How New York Focus Inspected Campaign Finance Disclosures to Find Unnamed Intermediaries

The tricks that we use to cover state government work just as well when looking into city politics.

Alex Arriaga   ·   March 22, 2025
Former editor-in-chief of the Albany Times Union Rex Smith paid a visit to our New York Focus office to reminisce about his decades covering New York. | Alex Arriaga

With budget negotiations ongoing, now is the most important time of the year to pay attention to state government reporting, and New York Focus has been thoroughly covering what’s at stake in this year’s budget. On Monday, we published our 2025 guide to the state budget, comparing the governor, Senate, and Assembly’s spending and policy proposals. The budget doesn’t just determine how $250 billion of taxpayer dollars will be spent, it’s also used to enact policies that don’t involve spending money, which makes it a busy time in Albany for policy advocates and lobbyists to push their agendas.
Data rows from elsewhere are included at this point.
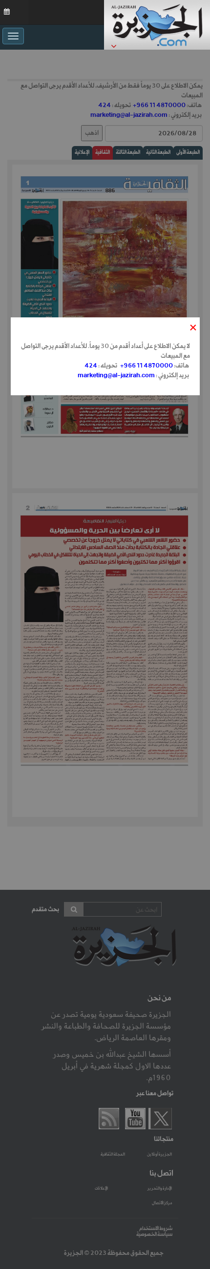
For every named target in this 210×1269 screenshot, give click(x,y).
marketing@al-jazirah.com (116, 375)
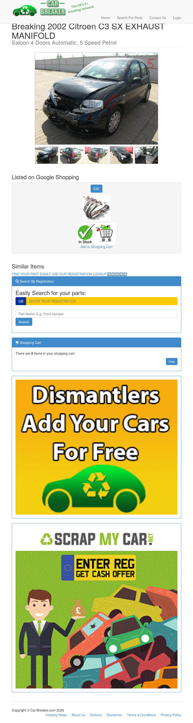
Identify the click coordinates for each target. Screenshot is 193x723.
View (172, 361)
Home (105, 17)
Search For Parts (129, 17)
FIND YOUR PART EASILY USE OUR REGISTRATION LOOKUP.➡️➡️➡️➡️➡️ (69, 274)
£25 (96, 188)
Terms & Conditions (141, 714)
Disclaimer (114, 714)
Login (177, 17)
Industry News (56, 714)
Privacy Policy (171, 714)
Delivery (96, 714)
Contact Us (157, 17)
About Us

This year, for example, looks to be a battlefront on criminal justice policy between the governor and legislature as they debate over whether to roll back reforms to the state’s important evidence-sharing laws.

I wrote last week about the work that goes into the budget reporting process, so I was happy when a teacher reached out to ask how she can print the guide to share the resource with her students to teach them about the process. I’m interested to hear from more of you: If you use the budget guide in your work, reach out and let me know what you used it for and how it’s been helpful to you: alex@nysfocus.com.

With mayoral and New York City Council primaries coming up in June, our reporters also have their hands full covering city politics, tracking how people with power — or seeking it — are maneuvering the political process.

Late Thursday, Chris Bragg and Julia Rock had a Cuomo scoop: Lobbyist and Cuomo family loyalist Tonio Burgos sent out a fundraising email for Andrew Cuomo’s mayoral campaign, promising donors that their contributions would be matched by the city’s matching funds program, even though his role as a lobbyist makes his solicited donations ineligible for matching. Furthermore, the Cuomo campaign disclosed having “no intermediaries” raising money for his campaign.

My colleagues wrote: “New York Focus identified fundraising pages that the Cuomo campaign set up for around 30 bundlers, though it’s not clear how many of them have solicited donations yet. The pages tell donors that their gifts will be matched, even though at least five of the bundlers do work that disqualifies donations they solicit from matching funds.”

In the name of transparency, the New York City Campaign Finance Board requires that candidates name any “intermediaries,” also known as bundlers, when filing campaign finance disclosures. These are individuals or groups who work on behalf of a campaign to collect contributions, which are often matched with taxpayer dollars. When auditors — or journalists — inspect campaign finance records and find clusters of donations that share a common denominator, the presence of an intermediary becomes evident.

That’s how reporters Chris Gelardi and Rock peeled back the curtain on funds raised for city council candidates by a pro-Israel group. They were able to match donations to Solidarity PAC even though candidates did not disclose their involvement. I asked Gelardi. to explain his methodology, which he developed while reporting on the group’s involvement in state Assembly elections last year.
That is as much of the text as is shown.